● AVAILABLE RECORDS:

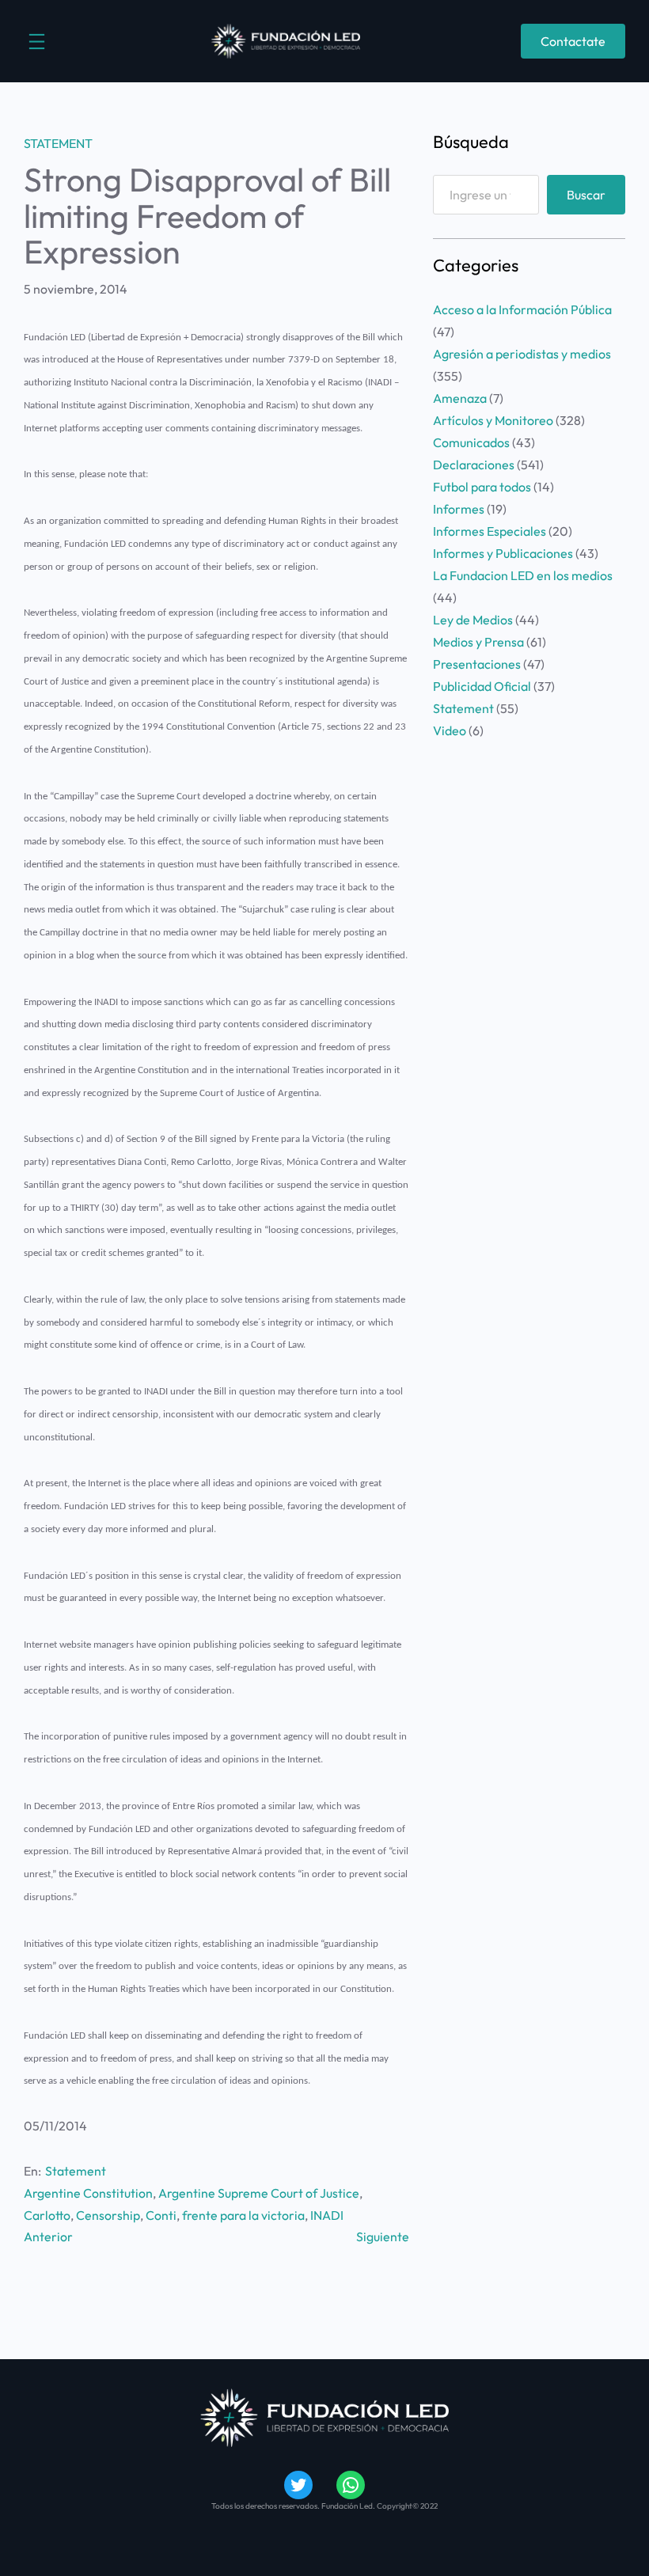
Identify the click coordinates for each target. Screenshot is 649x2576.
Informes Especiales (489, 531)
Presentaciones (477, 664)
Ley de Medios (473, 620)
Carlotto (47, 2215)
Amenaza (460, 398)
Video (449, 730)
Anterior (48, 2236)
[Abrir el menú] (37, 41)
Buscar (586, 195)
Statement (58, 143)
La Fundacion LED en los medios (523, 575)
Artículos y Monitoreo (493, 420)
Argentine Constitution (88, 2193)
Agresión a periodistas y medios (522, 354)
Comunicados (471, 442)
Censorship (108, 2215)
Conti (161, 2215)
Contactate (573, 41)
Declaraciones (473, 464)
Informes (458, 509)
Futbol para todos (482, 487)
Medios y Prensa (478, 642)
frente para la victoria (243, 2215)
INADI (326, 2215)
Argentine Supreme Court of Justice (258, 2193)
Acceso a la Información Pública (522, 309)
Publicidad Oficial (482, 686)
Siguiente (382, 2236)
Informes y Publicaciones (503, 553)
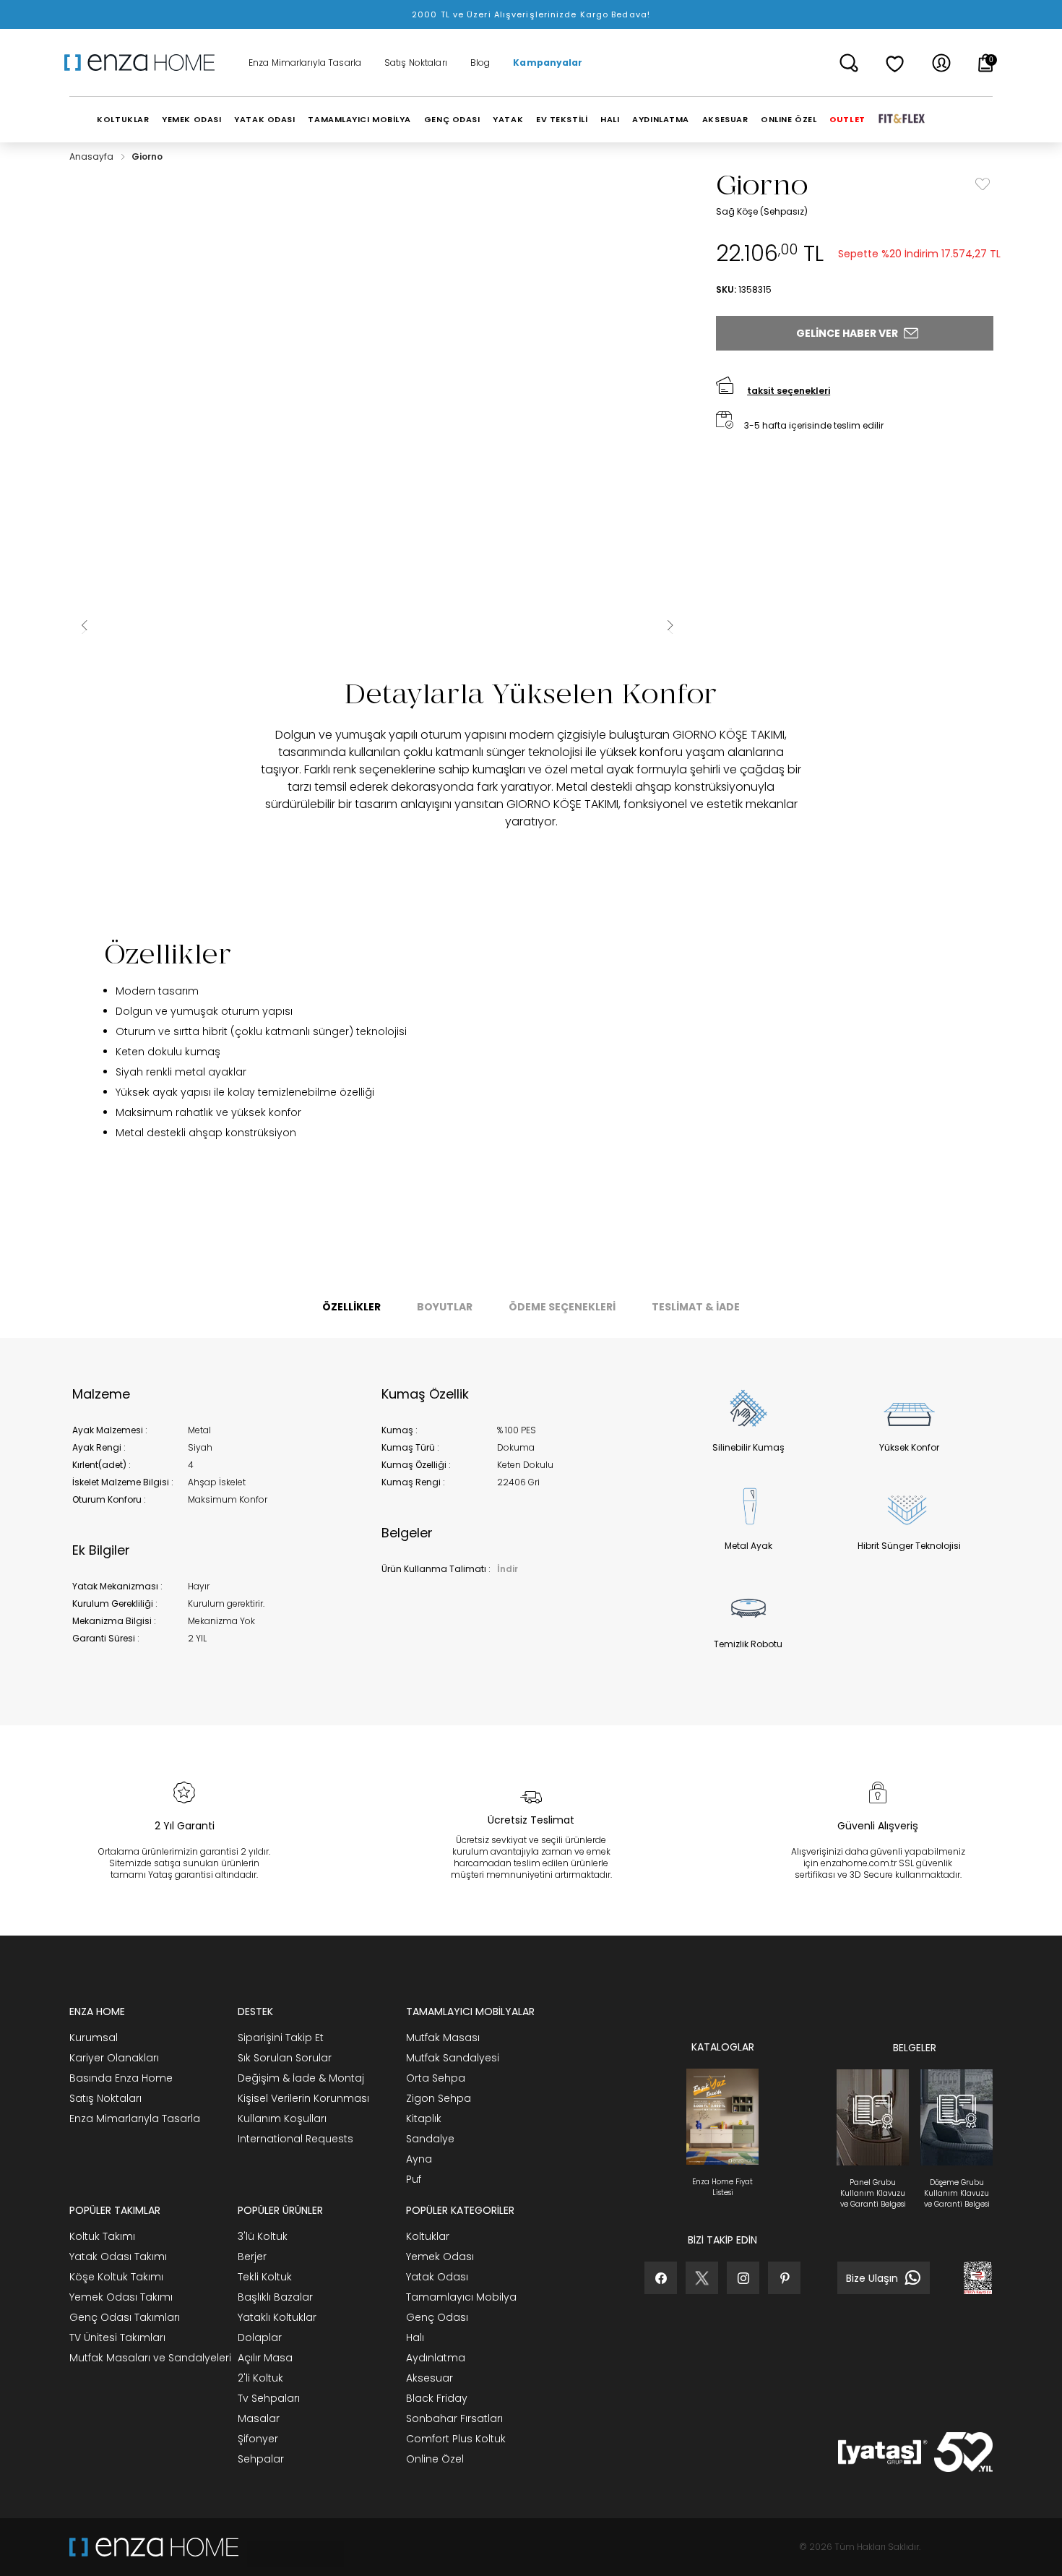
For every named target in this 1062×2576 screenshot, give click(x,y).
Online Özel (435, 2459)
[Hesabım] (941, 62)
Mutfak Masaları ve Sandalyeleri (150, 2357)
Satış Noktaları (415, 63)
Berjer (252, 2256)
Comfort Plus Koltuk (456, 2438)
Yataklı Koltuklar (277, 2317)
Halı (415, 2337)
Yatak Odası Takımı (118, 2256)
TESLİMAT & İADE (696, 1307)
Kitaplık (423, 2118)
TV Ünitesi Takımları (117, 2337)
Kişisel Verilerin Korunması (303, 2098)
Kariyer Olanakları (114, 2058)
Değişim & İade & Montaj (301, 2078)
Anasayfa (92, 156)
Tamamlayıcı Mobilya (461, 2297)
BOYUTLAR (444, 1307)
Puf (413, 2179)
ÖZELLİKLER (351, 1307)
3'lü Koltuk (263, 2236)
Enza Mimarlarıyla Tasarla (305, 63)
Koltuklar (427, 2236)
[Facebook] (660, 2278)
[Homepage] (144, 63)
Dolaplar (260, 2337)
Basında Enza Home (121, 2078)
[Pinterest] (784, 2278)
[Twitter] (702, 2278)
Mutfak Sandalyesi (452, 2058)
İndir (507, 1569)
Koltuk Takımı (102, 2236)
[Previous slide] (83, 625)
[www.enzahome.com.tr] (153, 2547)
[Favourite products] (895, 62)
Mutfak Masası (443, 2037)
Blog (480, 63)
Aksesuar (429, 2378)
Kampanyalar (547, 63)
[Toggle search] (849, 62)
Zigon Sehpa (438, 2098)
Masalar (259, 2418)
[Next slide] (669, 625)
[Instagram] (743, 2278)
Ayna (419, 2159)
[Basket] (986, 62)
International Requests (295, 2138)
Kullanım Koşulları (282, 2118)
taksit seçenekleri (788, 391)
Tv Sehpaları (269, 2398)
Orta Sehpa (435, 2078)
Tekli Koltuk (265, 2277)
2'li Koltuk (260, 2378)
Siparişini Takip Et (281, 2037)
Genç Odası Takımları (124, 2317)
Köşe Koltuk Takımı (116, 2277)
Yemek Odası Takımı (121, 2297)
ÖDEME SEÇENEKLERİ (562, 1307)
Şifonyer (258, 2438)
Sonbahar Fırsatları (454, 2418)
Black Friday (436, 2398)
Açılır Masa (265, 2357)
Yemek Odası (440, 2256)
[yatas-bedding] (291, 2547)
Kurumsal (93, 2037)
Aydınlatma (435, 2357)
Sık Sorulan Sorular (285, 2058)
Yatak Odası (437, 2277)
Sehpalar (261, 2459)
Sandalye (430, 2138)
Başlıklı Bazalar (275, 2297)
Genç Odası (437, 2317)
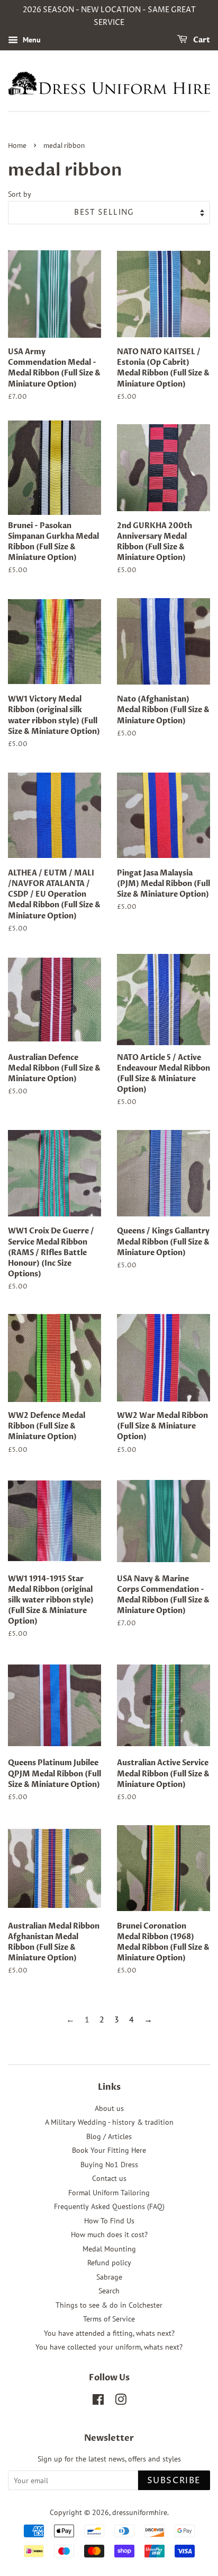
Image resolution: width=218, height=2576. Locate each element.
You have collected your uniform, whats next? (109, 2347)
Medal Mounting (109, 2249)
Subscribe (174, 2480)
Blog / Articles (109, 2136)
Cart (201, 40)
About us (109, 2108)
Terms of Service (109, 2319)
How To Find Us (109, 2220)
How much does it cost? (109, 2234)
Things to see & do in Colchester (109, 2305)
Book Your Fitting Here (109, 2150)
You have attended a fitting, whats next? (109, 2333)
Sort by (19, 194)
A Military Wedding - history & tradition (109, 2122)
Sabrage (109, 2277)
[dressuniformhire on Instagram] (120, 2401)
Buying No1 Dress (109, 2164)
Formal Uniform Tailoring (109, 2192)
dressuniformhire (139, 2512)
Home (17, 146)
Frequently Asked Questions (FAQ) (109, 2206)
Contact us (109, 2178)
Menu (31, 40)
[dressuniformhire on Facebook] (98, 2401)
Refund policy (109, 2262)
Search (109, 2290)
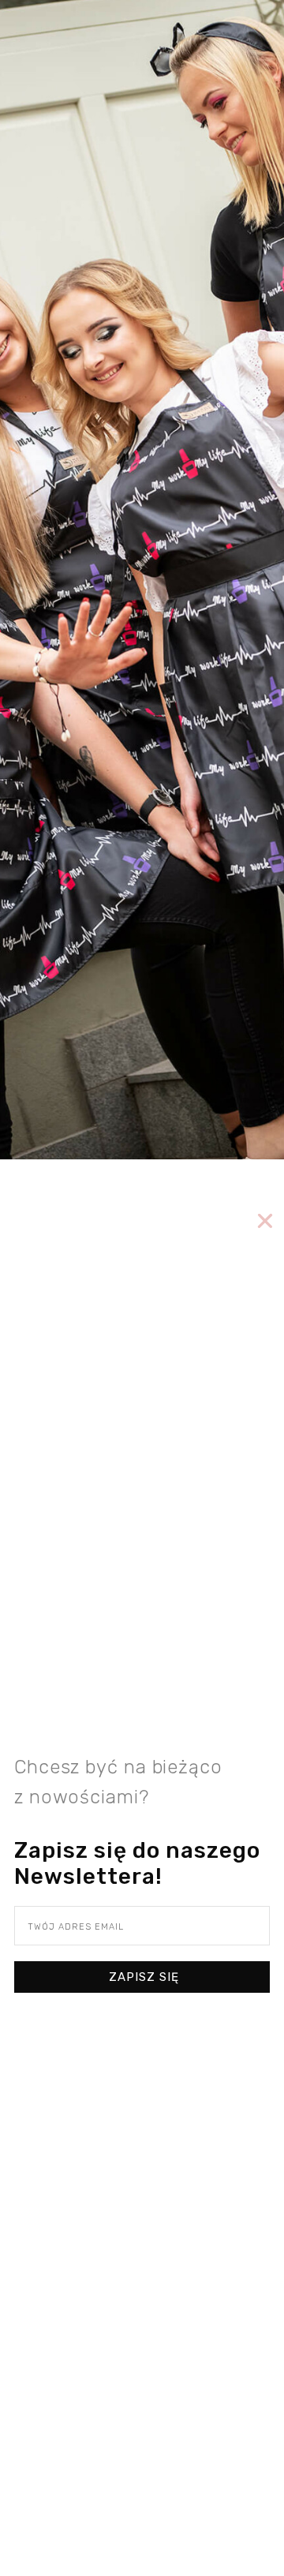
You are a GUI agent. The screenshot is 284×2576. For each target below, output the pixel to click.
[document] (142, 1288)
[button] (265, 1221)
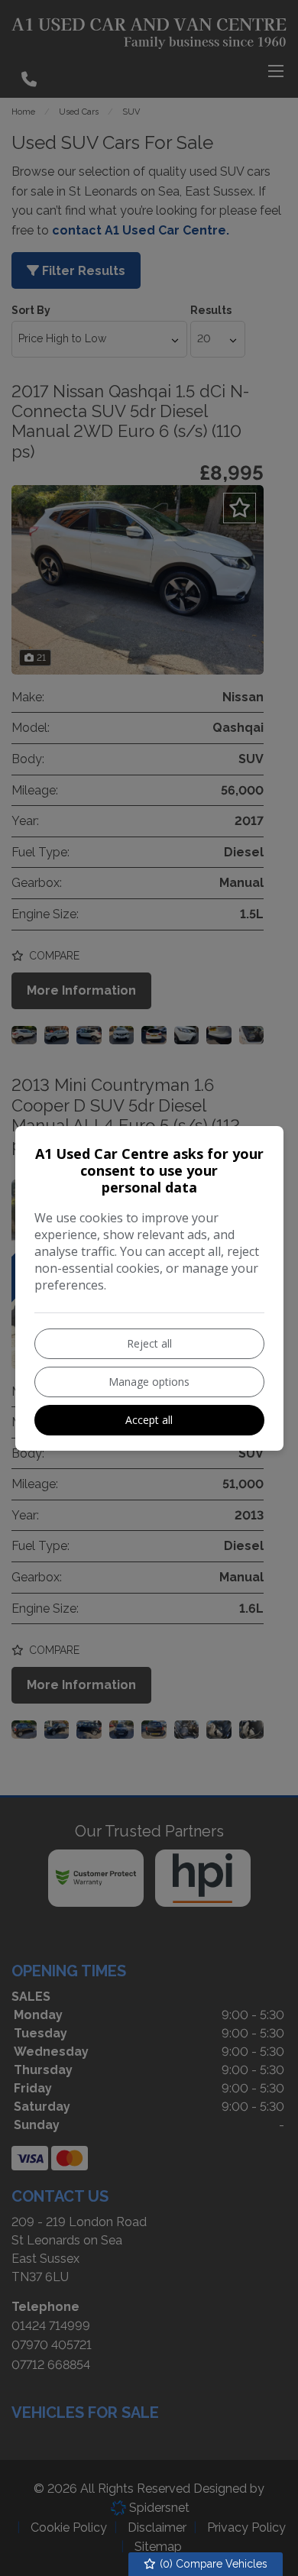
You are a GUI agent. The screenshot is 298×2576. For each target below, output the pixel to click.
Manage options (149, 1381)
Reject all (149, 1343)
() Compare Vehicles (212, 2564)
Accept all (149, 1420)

● WHAT YOU WILL DO:
Write out nothing but the lines from the start of the data through the line with "INADI (326, 2215)". Leave out the pictures.

● TASK RESULT:
Identify the click coordinates for each target. Screenshot is 649x2576.
Informes Especiales (489, 531)
Presentaciones (477, 664)
Ley de Medios (473, 620)
Carlotto (47, 2215)
Amenaza (460, 398)
Video (449, 730)
Anterior (48, 2236)
[Abrir el menú] (37, 41)
Buscar (586, 195)
Statement (58, 143)
La Fundacion LED en los medios (523, 575)
Artículos y Monitoreo (493, 420)
Argentine Constitution (88, 2193)
Agresión a periodistas y medios (522, 354)
Comunicados (471, 442)
Censorship (108, 2215)
Conti (161, 2215)
Contactate (573, 41)
Declaraciones (473, 464)
Informes (458, 509)
Futbol para todos (482, 487)
Medios y Prensa (478, 642)
frente para la victoria (243, 2215)
INADI (326, 2215)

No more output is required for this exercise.